PostgreSQL: Trouble with CTE performance when joining large datasets using ROW_NUMBER()

๐Ÿ‘€ Views: 55 ๐Ÿ’ฌ Answers: 1 ๐Ÿ“… Created: 2025-06-12
postgresql performance sql cte SQL

I'm a bit lost with I'm experiencing important performance optimization when using a Common Table Expression (CTE) with `ROW_NUMBER()` to partition and filter a large dataset before joining it with another table. I have two tables: `sales` containing millions of records and `products` with a few thousand entries. The goal is to select the top 10 sales per product category based on the sales amount, and then join this filtered result with the `products` table to include product details. Hereโ€™s the SQL query Iโ€™m using: ```sql WITH RankedSales AS ( SELECT s.product_id, s.amount, ROW_NUMBER() OVER (PARTITION BY s.category_id ORDER BY s.amount DESC) AS rank FROM sales s ) SELECT p.product_name, rs.amount FROM RankedSales rs JOIN products p ON rs.product_id = p.id WHERE rs.rank <= 10; ``` While this query returns the expected results, it takes a very long time to execute, particularly when the `sales` table grows.
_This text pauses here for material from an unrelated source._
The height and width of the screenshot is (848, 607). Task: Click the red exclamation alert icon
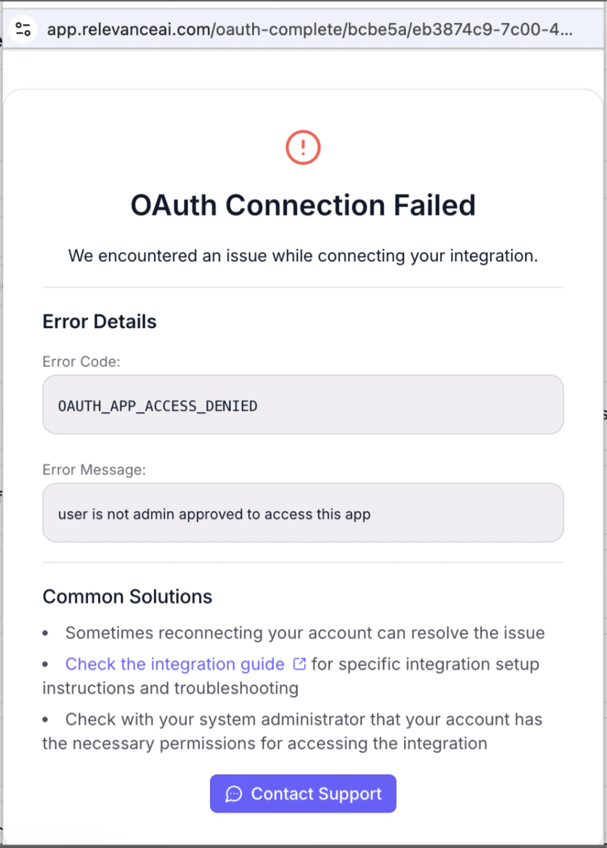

Iโ€™ve tried adding indexes on `sales.category_id` and `sales.amount`, as well as on `products.id`, but the performance hasnโ€™t improved much. When I analyze the execution plan, it shows that the CTE is materialized and the filtering happens after the join, which seems inefficient. Iโ€™ve also attempted to rewrite the query without a CTE, using a subquery instead, but the performance remains largely the same. Is there a better way to optimize this query? Could using a different window function or indexing strategy help? Any insights would be appreciated! This issue appeared after updating to Sql stable.